Retro Rose (207 E. Broadway, 801-364-7979) is a kitschy stop on the thrift-store tour, not so much for clothing—although some super cute shoes can be found—but for the ’50s, ’60s and ’70s memorabilia that fills every square inch of space: Colorful glassware, kitchen accessories, wall art, throw pillows and rhinestone-studded everything—all organized by color. If you’re looking to spruce on a budget or simply want to liven up your life, check out Retro Rose.
Decades Vintage Clothing (627 S. State, 801-537-1357) is the place to go for all things of the past. Sequins, rhinestones, tweed—classic looks for classic people. Fedoras, gowns, bomber jackets, and the original skinny jeans are all available in a fun and charming atmosphere.

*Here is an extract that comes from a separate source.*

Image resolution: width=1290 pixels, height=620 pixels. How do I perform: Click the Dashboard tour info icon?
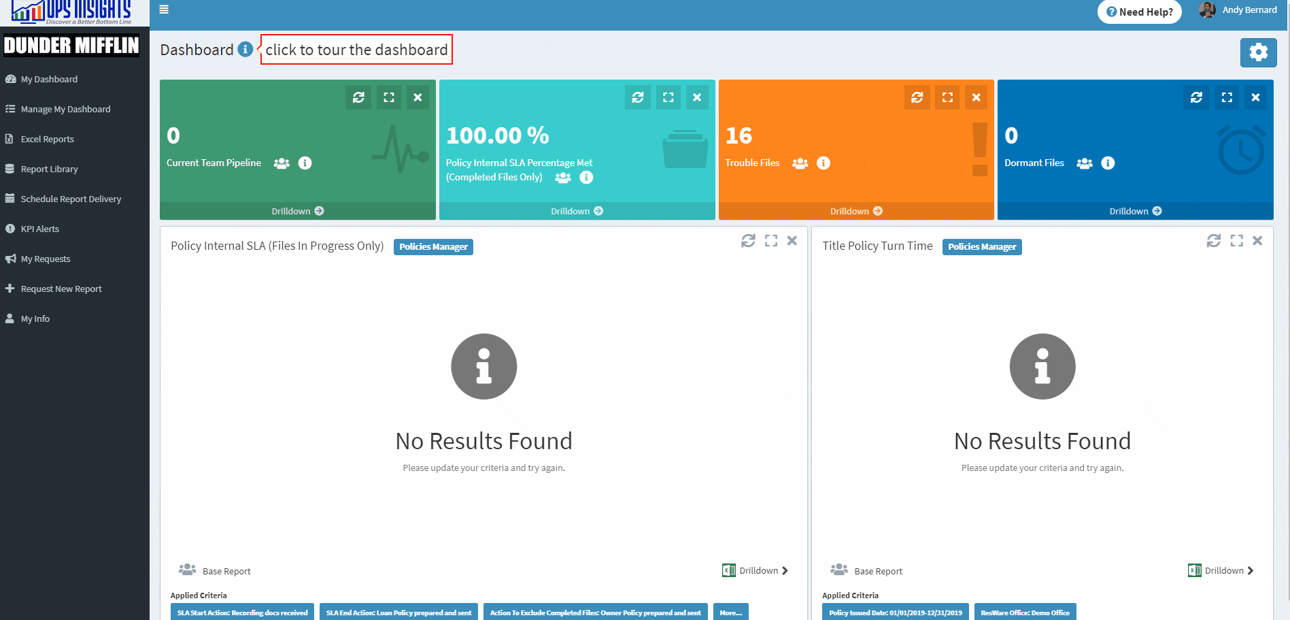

Deseret Industries has been a staple of the college scene for years. Its warehouses litter the landscape in nearly every college city in Utah, and while you can find extremely cheap outfits, costume pieces and books for next to nothing, the real attraction for students is the furniture. An apartment can be furnished with a couch and a recliner for about $100, and the result will be an eclectic but comfortable apartment. Be forewarned: The “DI” stresses its “as-is” clause, so if the 32-inch TV you bought for $15 turns out to be the dimensional portal to the land of perpetual Wednesdays, you can’t return it.